The influence of accommodating monetary policy continues to dominate financial markets. Today the evidence is clearly witness in Australian. Accommodating policy drives currency lower while pushing equity markets higher (regardless if central bankers call it a currency war, competitive devaluation or QE policy). Overnight the AUDUSD sold-off to 0.7840 slowing its recent bullish advanced. The stock market was slightly softer, as S&P/ASX reached a seven years high at 5955.50. The key driver was the collapse of Australia’s private capital expenditure. CAPEX for Q4 2014 declined -2.2%Y against expected -1.6%Y fall. This is the critical first read of capital expenditures for 2015-2016 since its sets the tone for the rest of the year. The estimates came in at AUD109.8 billion against the market consensus for AUD119 billion. A sizeable deceleration in spending expectation. As expected the biggest hit was the mining sector yet there were cuts in non-mining sectors recovery, dimming forward outlook, and suggesting broad-based economic weakness. The rates market were quick to react sending expectations for a RBA OCR cut to 52% from 38%. Given the FOMC slightly dovish turn, the RBA now has more room to cut without any geopolitical backlash (accusations of targeting FX). We now expect the RBA to cut 25bp at next week’s rate decision meeting as signs of slowing growth has increased. As a results we anticipate further weakness in AUD. AUD/USD recent recovery nearing 0.7942 downtrend provide opportunity to reload short positions (see Daily Technical Report). That said, with China expected to accommodate further with RRR cuts, rate cuts and financial reforms in the medium term these will be bullish development for Australia growth outlook.

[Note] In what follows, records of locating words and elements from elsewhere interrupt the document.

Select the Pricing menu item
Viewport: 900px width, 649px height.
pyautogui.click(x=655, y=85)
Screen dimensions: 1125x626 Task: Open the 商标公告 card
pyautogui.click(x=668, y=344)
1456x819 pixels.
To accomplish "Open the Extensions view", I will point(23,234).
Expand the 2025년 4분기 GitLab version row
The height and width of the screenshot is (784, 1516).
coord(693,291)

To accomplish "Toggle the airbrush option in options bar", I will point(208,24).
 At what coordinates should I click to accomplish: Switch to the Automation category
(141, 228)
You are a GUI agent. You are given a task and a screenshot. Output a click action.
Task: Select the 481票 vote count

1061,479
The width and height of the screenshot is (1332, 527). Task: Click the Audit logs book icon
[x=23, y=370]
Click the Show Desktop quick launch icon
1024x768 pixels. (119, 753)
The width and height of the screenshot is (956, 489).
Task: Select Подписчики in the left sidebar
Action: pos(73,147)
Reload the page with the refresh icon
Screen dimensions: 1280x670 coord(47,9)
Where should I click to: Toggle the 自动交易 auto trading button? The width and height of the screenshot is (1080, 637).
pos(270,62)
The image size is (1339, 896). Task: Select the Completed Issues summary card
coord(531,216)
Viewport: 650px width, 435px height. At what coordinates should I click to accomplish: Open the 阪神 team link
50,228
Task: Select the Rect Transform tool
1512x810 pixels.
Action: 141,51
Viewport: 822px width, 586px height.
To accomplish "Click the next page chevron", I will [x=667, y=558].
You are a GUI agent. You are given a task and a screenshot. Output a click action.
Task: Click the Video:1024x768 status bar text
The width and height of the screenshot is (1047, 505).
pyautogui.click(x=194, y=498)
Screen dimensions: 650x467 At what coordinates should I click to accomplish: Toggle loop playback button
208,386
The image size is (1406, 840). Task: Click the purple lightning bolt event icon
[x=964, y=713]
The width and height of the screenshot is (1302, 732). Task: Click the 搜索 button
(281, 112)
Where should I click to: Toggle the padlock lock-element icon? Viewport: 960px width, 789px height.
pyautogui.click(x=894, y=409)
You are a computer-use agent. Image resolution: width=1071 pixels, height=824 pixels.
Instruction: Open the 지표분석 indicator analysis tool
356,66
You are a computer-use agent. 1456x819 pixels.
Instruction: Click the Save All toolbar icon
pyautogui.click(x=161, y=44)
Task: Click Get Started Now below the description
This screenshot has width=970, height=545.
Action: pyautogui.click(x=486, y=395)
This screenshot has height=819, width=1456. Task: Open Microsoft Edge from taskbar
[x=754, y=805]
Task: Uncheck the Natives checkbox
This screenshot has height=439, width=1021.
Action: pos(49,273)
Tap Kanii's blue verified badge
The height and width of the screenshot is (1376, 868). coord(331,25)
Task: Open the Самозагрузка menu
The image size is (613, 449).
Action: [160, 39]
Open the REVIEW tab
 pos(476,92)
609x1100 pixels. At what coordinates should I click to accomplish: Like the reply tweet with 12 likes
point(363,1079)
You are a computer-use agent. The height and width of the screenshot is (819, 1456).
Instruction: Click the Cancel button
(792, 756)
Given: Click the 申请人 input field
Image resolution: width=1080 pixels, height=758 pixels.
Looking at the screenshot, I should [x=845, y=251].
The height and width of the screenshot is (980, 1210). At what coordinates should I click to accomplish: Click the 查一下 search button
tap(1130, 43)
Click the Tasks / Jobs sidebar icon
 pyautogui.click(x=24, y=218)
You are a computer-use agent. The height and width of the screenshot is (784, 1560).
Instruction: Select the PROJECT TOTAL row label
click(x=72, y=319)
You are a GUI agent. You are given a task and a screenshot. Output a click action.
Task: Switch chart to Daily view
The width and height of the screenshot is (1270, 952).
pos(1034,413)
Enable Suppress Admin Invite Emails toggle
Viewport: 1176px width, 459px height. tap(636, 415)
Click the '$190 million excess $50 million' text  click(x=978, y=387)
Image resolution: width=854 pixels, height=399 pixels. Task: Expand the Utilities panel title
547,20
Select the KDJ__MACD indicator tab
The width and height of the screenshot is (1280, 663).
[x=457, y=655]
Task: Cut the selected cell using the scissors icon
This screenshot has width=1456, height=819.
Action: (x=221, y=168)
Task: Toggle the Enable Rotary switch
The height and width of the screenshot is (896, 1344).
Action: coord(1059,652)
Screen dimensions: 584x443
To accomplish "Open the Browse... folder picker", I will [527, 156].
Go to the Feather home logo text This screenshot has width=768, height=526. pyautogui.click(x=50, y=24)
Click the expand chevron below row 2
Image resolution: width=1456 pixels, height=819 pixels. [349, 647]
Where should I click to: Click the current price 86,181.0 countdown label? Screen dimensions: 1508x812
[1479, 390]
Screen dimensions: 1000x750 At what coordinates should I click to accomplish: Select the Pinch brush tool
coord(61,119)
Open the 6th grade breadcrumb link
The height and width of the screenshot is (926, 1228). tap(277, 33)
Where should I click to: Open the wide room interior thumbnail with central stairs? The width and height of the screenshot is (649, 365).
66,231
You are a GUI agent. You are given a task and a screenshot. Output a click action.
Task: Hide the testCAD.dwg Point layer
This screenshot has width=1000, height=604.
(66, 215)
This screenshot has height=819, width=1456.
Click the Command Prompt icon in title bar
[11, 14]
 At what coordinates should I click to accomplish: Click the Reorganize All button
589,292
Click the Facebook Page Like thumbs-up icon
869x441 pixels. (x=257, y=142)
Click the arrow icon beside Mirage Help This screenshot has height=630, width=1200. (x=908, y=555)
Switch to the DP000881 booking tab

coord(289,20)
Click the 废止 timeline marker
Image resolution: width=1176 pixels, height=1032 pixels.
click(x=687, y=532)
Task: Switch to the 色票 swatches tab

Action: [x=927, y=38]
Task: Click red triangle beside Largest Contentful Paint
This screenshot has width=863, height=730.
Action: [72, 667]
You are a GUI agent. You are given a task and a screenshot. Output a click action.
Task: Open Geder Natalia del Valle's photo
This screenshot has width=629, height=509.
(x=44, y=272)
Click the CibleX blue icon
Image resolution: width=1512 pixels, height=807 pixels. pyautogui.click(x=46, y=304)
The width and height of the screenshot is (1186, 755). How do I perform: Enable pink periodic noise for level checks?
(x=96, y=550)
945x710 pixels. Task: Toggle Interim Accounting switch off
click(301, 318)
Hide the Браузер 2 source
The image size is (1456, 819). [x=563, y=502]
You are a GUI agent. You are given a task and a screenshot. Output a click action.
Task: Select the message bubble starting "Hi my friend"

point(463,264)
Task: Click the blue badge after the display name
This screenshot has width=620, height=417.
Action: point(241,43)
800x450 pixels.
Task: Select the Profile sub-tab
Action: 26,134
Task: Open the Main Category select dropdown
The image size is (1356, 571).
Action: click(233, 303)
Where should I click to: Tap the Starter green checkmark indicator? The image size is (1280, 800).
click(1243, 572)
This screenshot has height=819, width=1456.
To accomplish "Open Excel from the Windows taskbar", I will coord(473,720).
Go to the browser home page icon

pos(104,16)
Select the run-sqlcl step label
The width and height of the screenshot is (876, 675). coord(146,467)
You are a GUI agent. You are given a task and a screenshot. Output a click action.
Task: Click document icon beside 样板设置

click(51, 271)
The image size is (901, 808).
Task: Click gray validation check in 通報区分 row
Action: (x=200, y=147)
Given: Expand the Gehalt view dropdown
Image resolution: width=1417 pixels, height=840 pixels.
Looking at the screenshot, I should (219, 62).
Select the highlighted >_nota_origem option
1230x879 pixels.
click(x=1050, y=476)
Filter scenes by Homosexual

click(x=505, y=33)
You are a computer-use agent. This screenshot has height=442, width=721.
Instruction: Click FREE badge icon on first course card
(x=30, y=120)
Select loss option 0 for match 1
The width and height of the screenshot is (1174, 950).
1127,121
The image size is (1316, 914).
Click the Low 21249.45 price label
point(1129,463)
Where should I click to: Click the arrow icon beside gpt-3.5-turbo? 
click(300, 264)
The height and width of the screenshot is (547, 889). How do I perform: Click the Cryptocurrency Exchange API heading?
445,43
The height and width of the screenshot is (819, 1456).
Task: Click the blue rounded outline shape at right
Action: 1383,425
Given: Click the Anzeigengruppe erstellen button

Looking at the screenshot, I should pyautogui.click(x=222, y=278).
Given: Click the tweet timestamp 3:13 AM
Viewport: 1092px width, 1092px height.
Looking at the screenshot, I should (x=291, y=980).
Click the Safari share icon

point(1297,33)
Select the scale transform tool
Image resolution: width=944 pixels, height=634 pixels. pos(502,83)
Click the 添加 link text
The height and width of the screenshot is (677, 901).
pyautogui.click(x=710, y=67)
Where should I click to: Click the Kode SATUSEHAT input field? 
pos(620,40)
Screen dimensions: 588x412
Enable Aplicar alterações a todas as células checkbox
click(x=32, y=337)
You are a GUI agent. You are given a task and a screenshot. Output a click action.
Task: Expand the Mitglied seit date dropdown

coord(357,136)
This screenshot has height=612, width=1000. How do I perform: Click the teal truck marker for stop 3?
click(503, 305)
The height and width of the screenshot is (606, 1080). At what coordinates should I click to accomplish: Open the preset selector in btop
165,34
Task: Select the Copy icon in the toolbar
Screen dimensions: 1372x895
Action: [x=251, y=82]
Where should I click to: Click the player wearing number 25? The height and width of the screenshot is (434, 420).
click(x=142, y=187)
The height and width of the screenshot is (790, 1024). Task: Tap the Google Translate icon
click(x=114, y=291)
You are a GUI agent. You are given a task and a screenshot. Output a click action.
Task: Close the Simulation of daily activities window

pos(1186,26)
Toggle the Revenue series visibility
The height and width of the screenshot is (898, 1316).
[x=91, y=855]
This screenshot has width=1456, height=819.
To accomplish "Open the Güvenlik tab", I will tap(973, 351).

USD and global yields are shifting lower based on the view that Fed Chair Yellen’s testimony indicates a more dovish Fed. We suspect that Yellen is more likely taking a balanced approach to limit USD strength and slow yields uptrend. The Fed wants to tighten monetary conditions when they believe the time is correct, and not have tighter policy forced on the US by the market. After recent US data disappointments, robust new home sales at 481k was a positive result. With labor market data coming in particularly strong , it’s only a matter of time before we start to see wage prices improve (next week payroll will be watched). Given this base scenario we expected the Fed will be ready to changed its guidance at April 29th rate decisions meeting. Today’s inflation read will be critical test of our view. A significant erosion in core CPI might make use reconsider our call for Aprils removal of “patient” from the Feds conversation. Despite short term liquidations of overbought USD long, we remain constructive on the USD based on policy divergance.